The client thanked us but then asked us whether it would be advisable to go in for a 35-year plan (thus covering him till 70 years of age instead of till 60 years as suggested by us). Now here was an answer we thought we knew.
We wrote back saying that life insurance is supposed to be taken to protect your family in the event of loss of income due to untimely death. Since he was salaried and was slated to retire by 60 years and his salary would not continue beyond 60 years it would be a waste of money to continue the insurance plan beyond 60 years unless he was planning to continue working beyond 60 years.
In effect by continuing to pay the life insurance plan when you have no earned income is almost like gambling on your death to benefit your family, we told him. The gamble would also be expensive in the first 25 years since the premium on a 35-year plan is more expensive than a 25-year plan.

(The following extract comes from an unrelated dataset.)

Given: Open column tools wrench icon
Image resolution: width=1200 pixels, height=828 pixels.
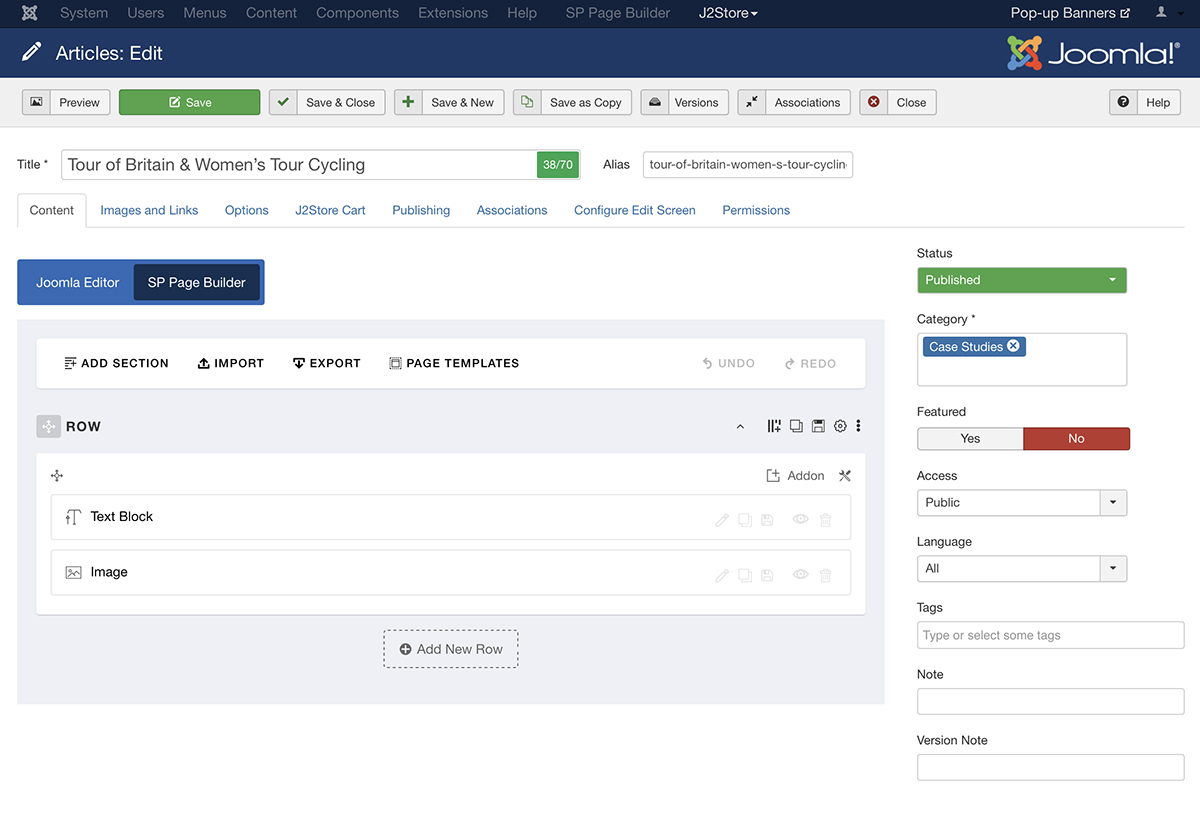Looking at the screenshot, I should [845, 476].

That is when this well-informed consumer really jolted us out of our smugness. He wrote back saying he had no intention to work beyond 60 years and also agreeing that continuing to pay the life insurance premium after retirement is akin to gambling on his own death. But he pointed out that the cost of such a gamble was extremely low. The difference of premium between a 25-year plan and a 35-year plan was hardly Rs 350 annually which means that for the next 25 years he paid a total of Rs 9,000 extra for getting an option to continue to enjoy life insurance cover of Rs 1 crore even after he reached the retirement age. After retirement he had to pay a premium of Rs 11,000 per year to continue to enjoy life insurance (or to gamble on his death as we put it) for a 10-year period when the chances of death are much higher.
Given the low stake and high potential payout isnt this so called gamble worth taking, asked the informed consumer.

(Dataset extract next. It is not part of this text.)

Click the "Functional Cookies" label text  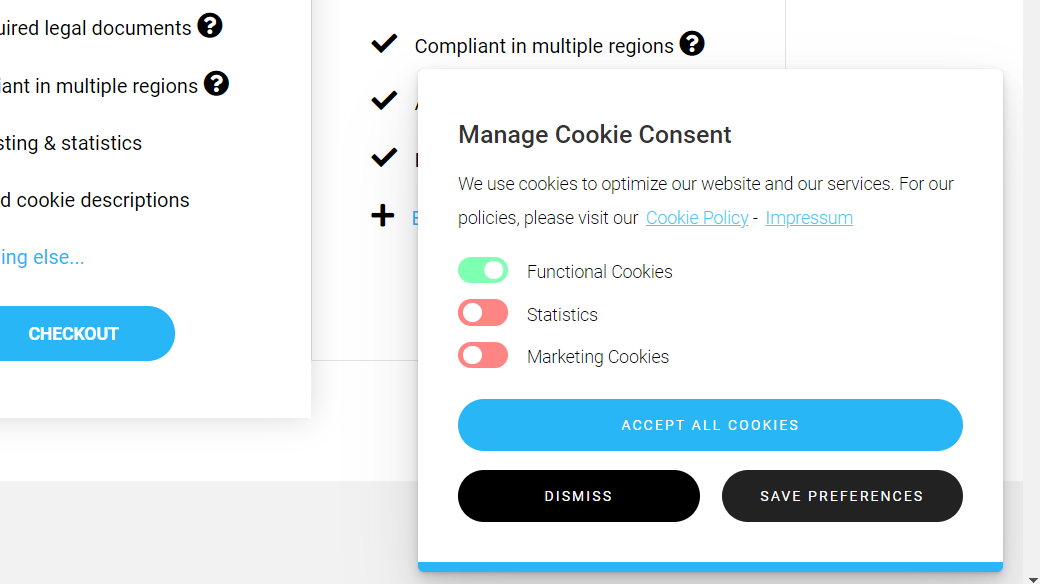[600, 272]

When we relooked at the numbers we could not help but agree. After all the only additional cost he was paying during the earning years was a small additional premium which gave him an option to take the gamble during the years in which he was most vulnerable to death. He also had the option of not taking the gamble by letting the policy lapse at that stage if,in his opinion,he could not afford the premium or was not likely to die during the 10 year period.
So,rather reluctantly,we had to concur with the informed consumer that he could opt for the 35-year term rather than the 25-year term. In fact,when we did the maths,we found out that the option price (additional premium payable during the earning years) ranges from a low of Rs 225 annually (for a 30 year old) to a high of Rs 19,000 annually (for a 55 year old).
This episode showed us how much we can learn from consumers who have a different way of looking at things beyond the formulas.
As far as consumers are concerned,currently it makes sense for them to buy this option to gamble on their deaths.
But what about the insurance company? In a mad rush to provide the cheapest term insurance policy,arent they seriously under pricing this option that they seem to be so willing to provide their consumers. I have not been able to get any satisfactory answers from the few insurance companies that I spoke to.
If this article ignites a debate on the desirability of the insurance company offering such an option it will be good from the point of view of healthy development of the life insurance industry,which is in the consumers interest.